I am involved in the development of Android application which is a rather "thick" mobile client for a Web service. It heavily communicates with the server but also has a lot of inner logic too. So, I decided to use some features of Google Guava
library to simplify development process. Here is a list of features I'm very interested in: immutable collections, base utils, collection extensions, functional programming sugar and idioms (common.collect
and common.base
), primitives utilities (common.primitives
), hashing utilities (common.hash
), concurrent utils (futures and AsyncFunction
). Things I don't want to use in Android: common.cache
(see question below), common.eventbus
(we have better Android specific libs for this, such as Otto), common.io
(we can use okio for Android now).
I read that using Guava for Android can significantly slow down compilation process and also decrease the whole runtime performance: Bad performance with Guava Cache on Android (in this case it is reasonable and there is no need to use Guava's cache for Android) and Adding Google Guava to Android project - significantly slows down the build
So, is it efficient to use Guava library in Android project or this library is designed to be used only for the server-side development, and I should go with standard solutions? Any explanations will be very appreciated.

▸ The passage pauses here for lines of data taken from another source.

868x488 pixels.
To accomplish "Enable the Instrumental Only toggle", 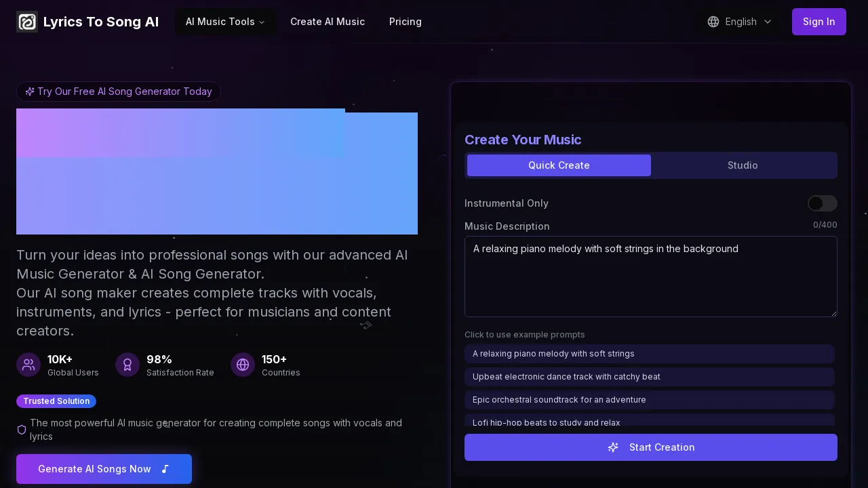I will 823,203.
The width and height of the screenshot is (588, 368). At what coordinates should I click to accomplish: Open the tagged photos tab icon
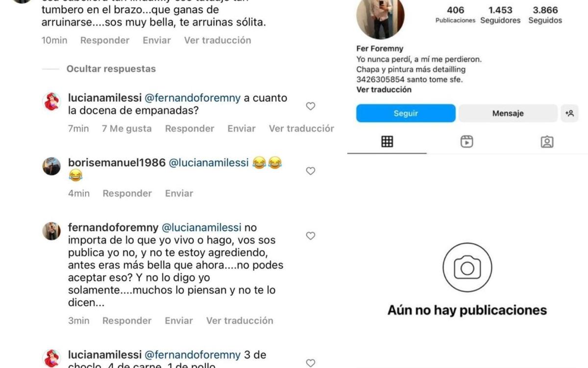click(x=547, y=142)
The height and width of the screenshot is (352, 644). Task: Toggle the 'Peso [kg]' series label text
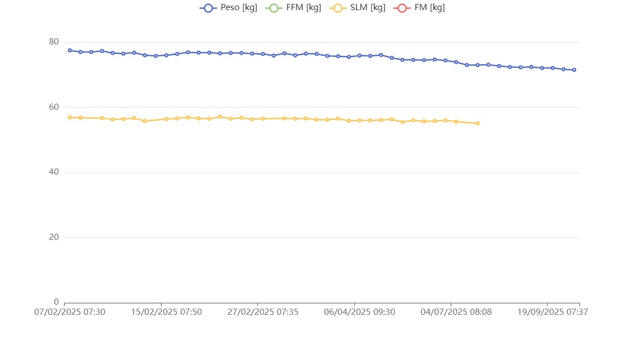pyautogui.click(x=238, y=8)
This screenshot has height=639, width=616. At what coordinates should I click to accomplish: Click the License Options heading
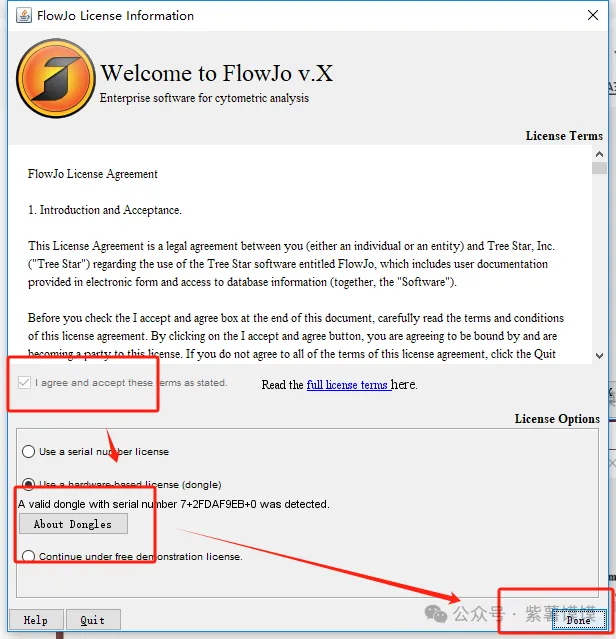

(Too big for comment, so I post an answer.) Personally I use whole Guava library in every Java project and when I don't have significant and properly profiled performance problems. If you do have, for example, memory concerns like in Android environment, you can use ProGuard to get only these parts of Guava you really need.
Moreover, there are many Android apps using Guava - not only small ones, i.e. Google Search and Youtube, which directly come from Google.